Dear Beth

Dear Past Me: You Can Handle the Heat…Stay in the Kitchen.

Your cooking skills are rough. And they will get worse before they get better. I know because I have eaten the burnt rice, the quinoa that could crack a tooth, and the Hamburger Helper meals that managed to morph into pureed cheeseburger just by being in the oven. I’ve had more than my fair share of pots boiling over, Styrofoam melting in the microwave, and a meal consisting of solely a raw onion. You are likely at the point in life where you have accepted rice will always be dry and crunchy.

Many people will tell you that cooking is fun, and that it can be relaxing. You will feel stressed because “for Pete’s sake I’m 26 and can only cook noodles some of the time without them being either mushy or still crunchy, or stuck in the pot”. You will feel like it is impossible and everyone knows some trick that you don’t. Feeling like an idiot in the kitchen and grocery store will get you down, sure, but don’t let it hold you back. You will at one point feel like a failure as a woman, because people stereotypically expect you to know your way around a kitchen. And when you don’t they will be surprised and you will be surprised at how much failing to meet that expectation stings your confidence. Keep on trying and know that you are fully capable of learning how to cook decent food if you give yourself enough chances.

People will tell you that they will teach you how to cook. Don’t be discouraged when their idea of teaching you to cook is giving you a recipe they love. Someday you will be able to look at that recipe and know how to do it, but it takes practice and patience and time. They will tell you it is easy, but you look at the recipe and see at least 6 ingredients and start to panic. But there will be a day when you stop stressing so much about how many ingredients a recipe requires, andinsteadlook at how they are combined and how complicated the process is, rather than just focusing on how long the grocery list is.

What I’m finally starting to accept now is that my cooking disasters in the past (what you are living through now) can be lessons about how to do it better the next time. Cooking takes time, and I am very slow and cautious not to make even the slightest errors. But being so slow and cautious can also lead to burnt meals, or very dry meals that have been cooking too long. I’ve learned through all these trial and error meals that even for well-seasoned chefs, not everything turns out exactly how they want it. Not everything looks beautiful strait out of the oven. And most recipes taste nothing like the finished product if you taste them before they are finished.

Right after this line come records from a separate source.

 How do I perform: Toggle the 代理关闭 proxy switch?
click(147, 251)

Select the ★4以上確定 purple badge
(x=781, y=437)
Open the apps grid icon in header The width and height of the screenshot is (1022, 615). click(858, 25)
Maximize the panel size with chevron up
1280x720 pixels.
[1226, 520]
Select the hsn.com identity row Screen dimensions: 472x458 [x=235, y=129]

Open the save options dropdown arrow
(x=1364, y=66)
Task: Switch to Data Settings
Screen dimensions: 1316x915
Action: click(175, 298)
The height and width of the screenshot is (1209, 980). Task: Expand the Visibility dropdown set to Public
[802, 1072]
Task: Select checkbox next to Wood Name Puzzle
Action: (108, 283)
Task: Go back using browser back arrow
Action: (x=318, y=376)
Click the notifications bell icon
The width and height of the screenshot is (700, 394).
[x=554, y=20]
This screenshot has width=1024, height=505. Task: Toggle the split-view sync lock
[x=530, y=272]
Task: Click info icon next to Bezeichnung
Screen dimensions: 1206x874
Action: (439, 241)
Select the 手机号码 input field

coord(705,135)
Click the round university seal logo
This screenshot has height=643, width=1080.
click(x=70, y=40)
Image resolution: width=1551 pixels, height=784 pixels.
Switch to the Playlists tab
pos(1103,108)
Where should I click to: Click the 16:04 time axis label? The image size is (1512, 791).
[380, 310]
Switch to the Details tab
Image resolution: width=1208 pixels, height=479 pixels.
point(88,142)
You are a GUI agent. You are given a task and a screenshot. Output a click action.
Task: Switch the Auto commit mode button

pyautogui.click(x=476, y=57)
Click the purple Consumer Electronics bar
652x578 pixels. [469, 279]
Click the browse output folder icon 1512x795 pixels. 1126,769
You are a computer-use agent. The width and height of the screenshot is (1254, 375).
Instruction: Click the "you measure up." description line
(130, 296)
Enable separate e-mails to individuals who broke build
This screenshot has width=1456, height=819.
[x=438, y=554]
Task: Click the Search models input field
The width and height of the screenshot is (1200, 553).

I still wouldn’t consider myself a good cook. I still have cooking disasters now and again. And I still feel like an impostor in the grocery store that has no idea how to pick out decent vegetables. But the important thing is to keep trying. I try to keep pushing myself out of the noodle comfort zone because life is more than just pasta. There are all kinds of foods to eat and cook, and I do still believe that variety adds spice to life.  I still have to tell myself not to give up on it, one day I hope to say I can feed myself well, without feeling like my confidence has been rattled. I’m at the point today where I see cooking as a challenge. One that I can do well if I give myself a break and don’t hold all the mistakes of my cooking past with me.